AGES AND ORIGINS OF LOW-TI MAGNETITE DEPOSITS OF THE EASTERN ADIRONDACKS: SHRIMP U-PB AND REE EVIDENCE FROM COMPLEXLY ZONED ZIRCON

The origins of Adirondack low-Ti iron deposits (magmatic vs. hydrothermal) remain unresolved despite decades of field and laboratory investigations. Also still in question are the number and duration of episodes responsible for Fe-ore formation. To provide temporal constraints on ore-forming processes in the eastern Adirondacks, we report detailed SHRIMP U-Pb geochronology and REE data for zircon from magnetite ores and adjacent quartz-albite host rocks (altered microperthite granite) at the Skiff Mtn. and Hammondville magnetite deposits.

Zircon in magnetite from the Schofield mine (Skiff Mtn.) is mostly euhedral, blocky, and colorless. High resolution CL imagery reveals an internal stratigraphy of three sector-zoned rims (mR1, mR2, and mR3) that occur in all grains. Zircon from altered granite has partially resorbed oscillatory-zoned cores (gC), plus 3 episodes of rims (gR1, gR2, and gR3). Ages of Fe-ore zircon rims are 1030 ± 12 (mR1), 1022 ± 10 (mR2), and 996 ± 8 Ma (mR3); ages for altered granite zircon are 1116 ± 9 Ma (gC), 1044 ± 8 (gR1), 1041 ± 12 (gR2), and 1016 ± 10 Ma (gR3). Th/U and REE data indicate that gC is igneous and dates the time of emplacement of the granite protolith, whereas mR1 and mR2 are approximately coeval with gR2, and gR3, and are of hydrothermal origin. Geochemical evidence suggests that gR1and mR3 formed during separate metamorphic events.

Zircon in magnetite from the Blacksmith mine (Hammondville) is equant to oblong, and brown; zircon from the altered granite is euhedral and dark brown. In CL, the Fe-ore zircon displays 3 sector-zoned rims; zircon from the altered granite host contains strongly resorbed oscillatory-zoned cores, and at least two episodes of rims. Ages for Fe-ore zircon rims are 1059 ± 7, 1028 ± 5, and 1007 ± 4 Ma; ages for altered granite zircon are 1117 ± 18 Ma (igneous cores), plus 1044 ± 6 and 1037 ± 7 Ma (rims). Th/U and REE data suggest that all rims from both samples are metamorphic in origin.

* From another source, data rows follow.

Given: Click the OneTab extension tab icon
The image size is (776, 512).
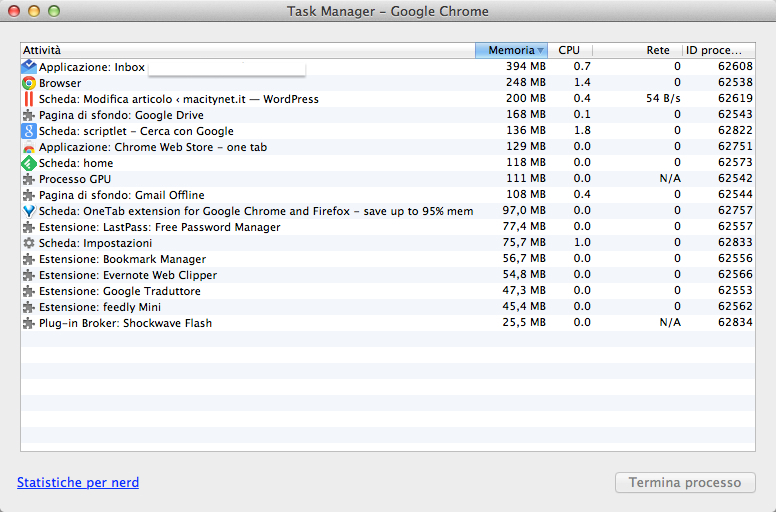Looking at the screenshot, I should click(29, 211).
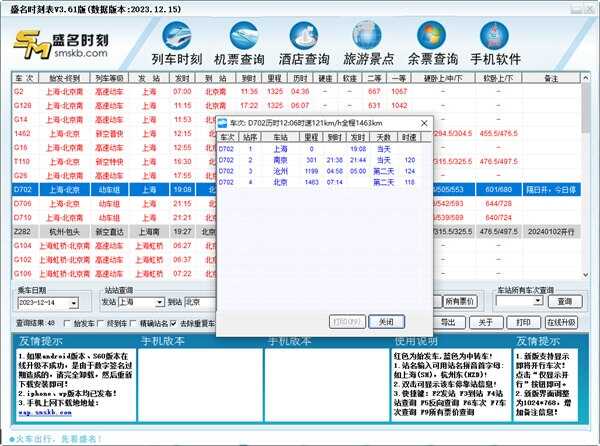This screenshot has height=446, width=600.
Task: Click the train icon in popup title bar
Action: point(222,123)
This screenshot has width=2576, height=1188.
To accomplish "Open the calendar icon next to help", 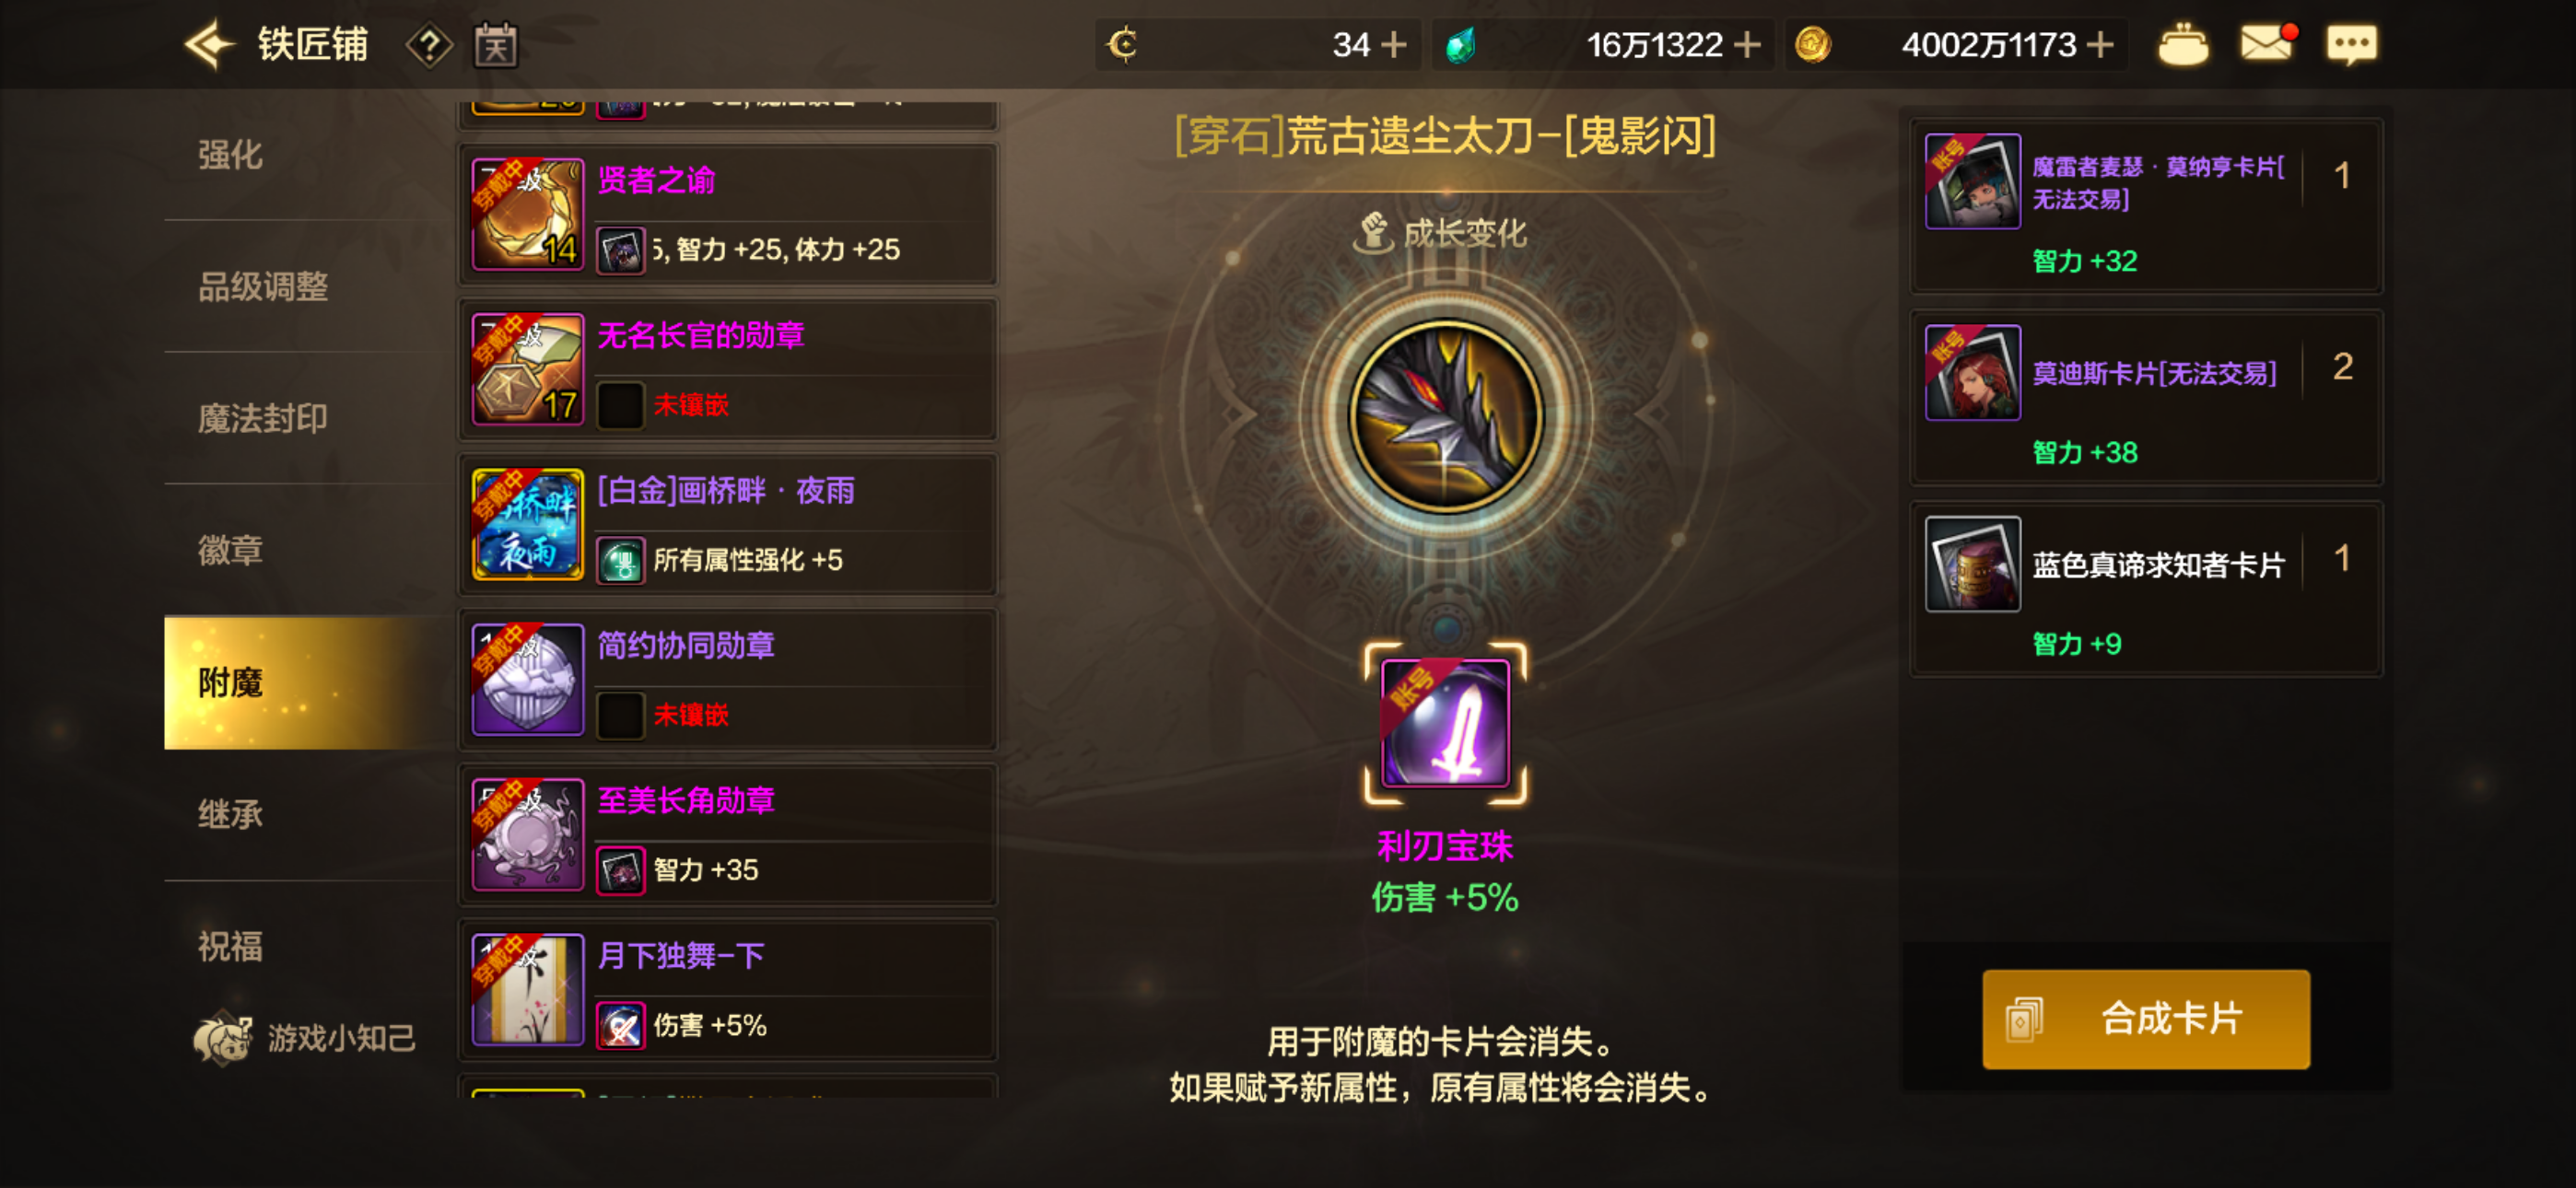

These results indicate that emplacement of the host granites (~1120-1110 Ma) occurred about 90-40 m.y. prior to the beginning of ore formation, which began during the Ottawan event, and persisted episodically until at least 1000 Ma (Rigolet event). Thus, these data support interpretations of hydrothermal and metamorphic (i.e. post-magmatic) origins for these two magnetite deposits.